Ellen McGinnis in Private Equity Law Report: Alternative Financing Facilities

March 11, 2020

Haynes and Boone, LLP Partner Ellen Gibson McGinnis recently talked with Private Equity Law Report to share her insights about trends in the use of hybrid financing facilities in the private equity (PE) industry.

Here is an excerpt:

Streamlining is a hallmark of the PE industry: sponsors constantly pursue it to maximize the value of portfolio companies, as well as to optimize their own compliance and investment management efforts. Therefore, it makes sense for PE sponsors to look to consolidate the various financing facilities they use for fund- or management-level borrowings. A hybrid facility is a logical outgrowth of that effort as a single credit agreement combining the benefits of both subscription facilities and net asset value (NAV) facilities.

To better understand hybrid facilities, the Private Equity Law Report recently interviewed Haynes and Boone Partner Ellen Gibson McGinnis for her insights on unique traits and trends in this area. Specifically, this article outlines the mechanics of a hybrid facility’s borrowing base; explores some of the pros and cons for sponsors to consider pre-adoption; and explains why hybrid facilities have never achieved widespread adoption as sources of fund financing.

For more on NAV and subscription facilities, see “Characteristics and Benefits of NAV Facilities for Secondary Funds” (Sept. 10, 2019); and “Trends in the Use of Subscription Credit Facilities: Structuring Considerations Negotiated With Lenders and Important LPA and Side Letter Provisions (Part Two of Two)” (Feb. 7, 2019).

PELR: Please provide a summary of hybrid facilities and where they fall on the spectrum of financing options available to PE sponsors.

McGinnis: A PE fund usually has a subscription facility when it is formed, with a borrowing base composed of the unfunded capital commitments of its creditworthy investors. That subscription line gets drawn during the fund’s investment period. At the end of that investment period, when unfunded capital commitments have been exhausted, many PE funds terminate their subscription facilities and replace them with separate NAV facilities that use qualifying fund assets as the borrowing base.
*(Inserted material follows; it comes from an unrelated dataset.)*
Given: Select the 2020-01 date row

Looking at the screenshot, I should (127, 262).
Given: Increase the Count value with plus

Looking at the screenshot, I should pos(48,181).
Alternatively, a hybrid facility basically combines a subscription facility and a NAV facility in the same documentation. General partners (GPs) benefit by having a single financing facility with a longer duration because the assets acquired under a subscription line support the borrowings under the NAV portion of the facility. Putting a single hybrid facility in place – instead of separate subscription and NAV facilities (which may, at times, be with different lenders) – should result in reduced costs (e.g., bank fees, legal fees, etc.) for the GP.